In your answer, set down the records below exactly as they stand, omitting pictures.

════════

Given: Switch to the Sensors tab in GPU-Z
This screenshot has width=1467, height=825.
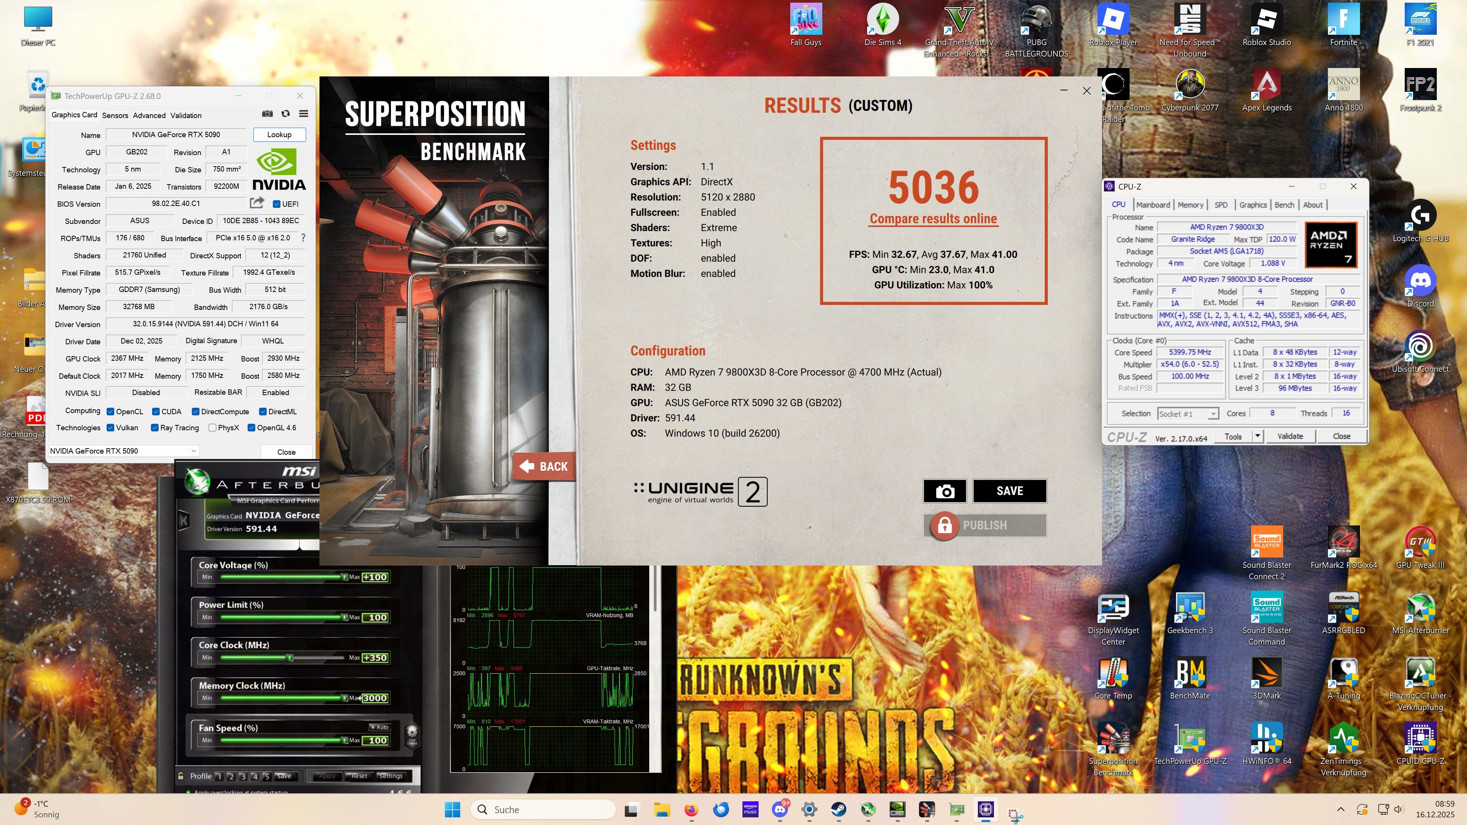Looking at the screenshot, I should (x=115, y=115).
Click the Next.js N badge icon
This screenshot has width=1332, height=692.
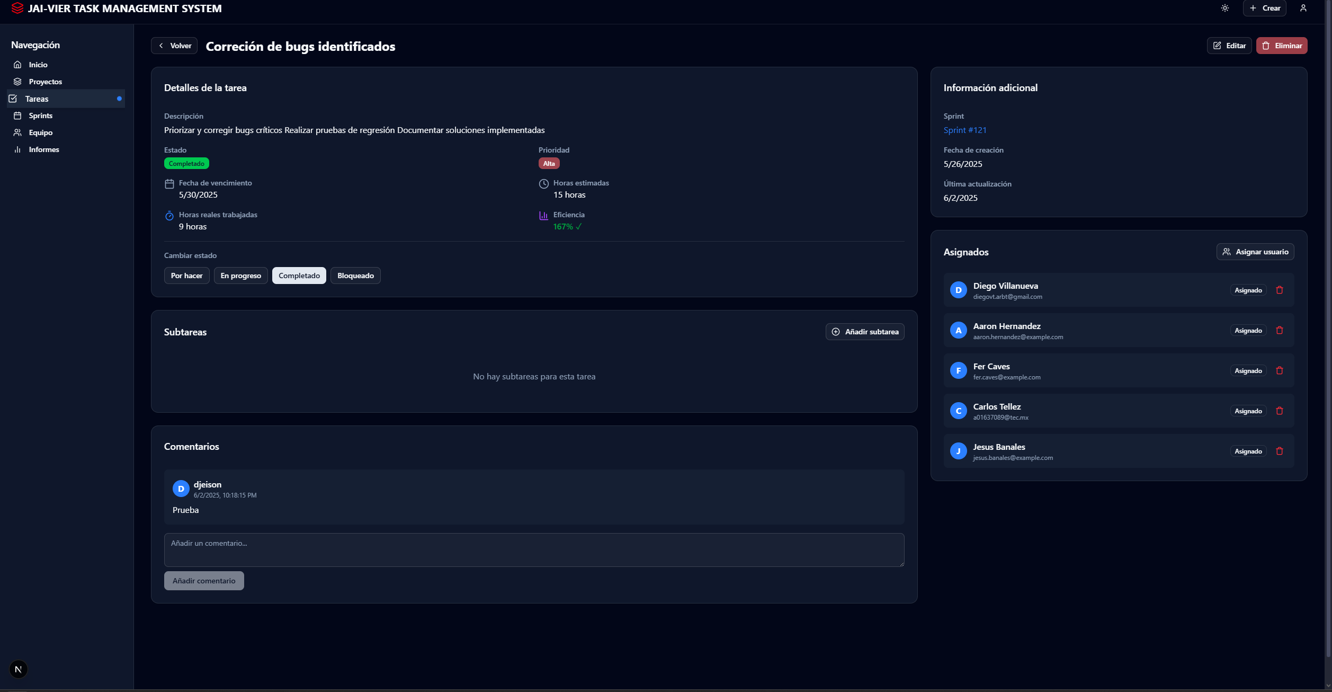pos(19,669)
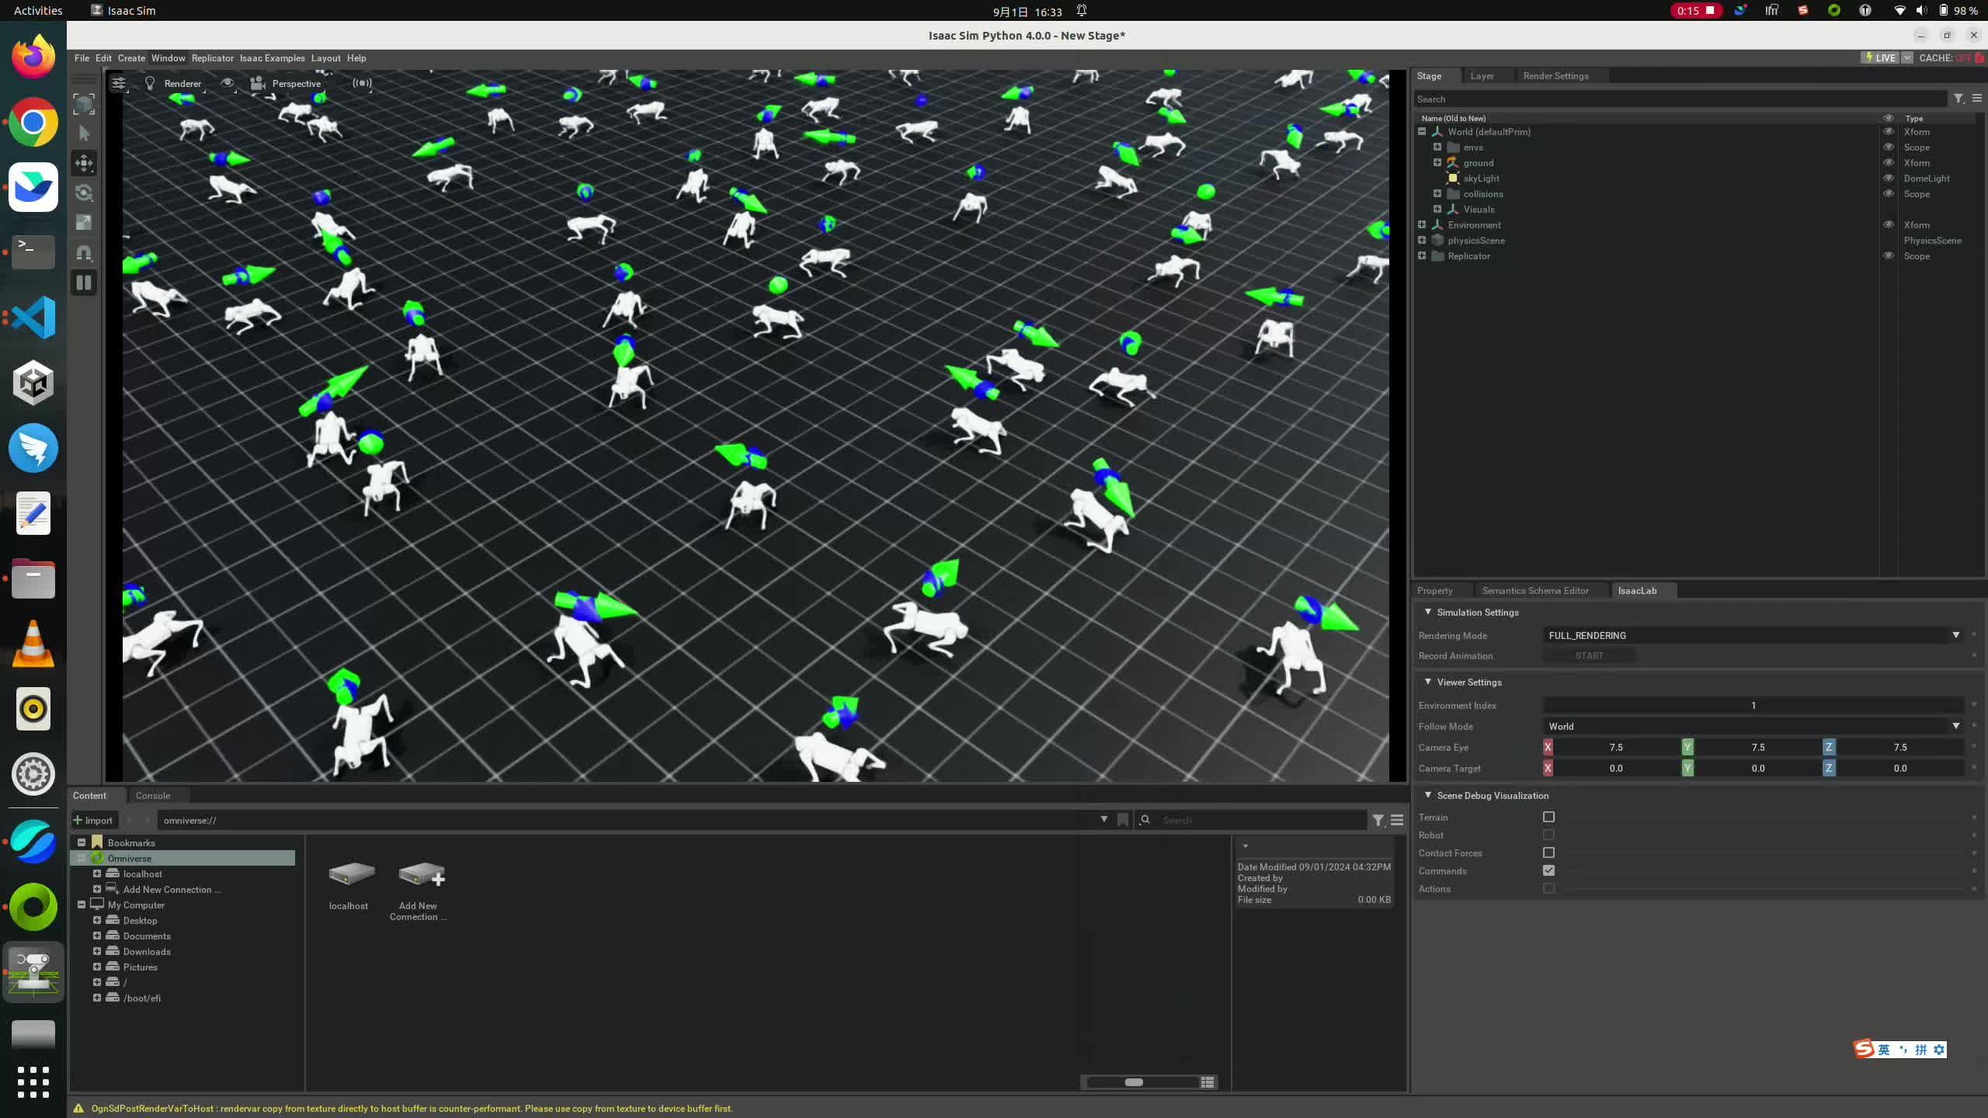Open the Isaac Examples menu
The height and width of the screenshot is (1118, 1988).
[x=272, y=58]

════════

▶ [Answer to this task]
Given: Switch to the Sensors tab in GPU-Z
This screenshot has width=1467, height=825.
Looking at the screenshot, I should (x=115, y=115).
Click the Next.js N badge icon
This screenshot has width=1332, height=692.
pos(19,669)
Open the Isaac Examples menu
The height and width of the screenshot is (1118, 1988).
[x=272, y=58]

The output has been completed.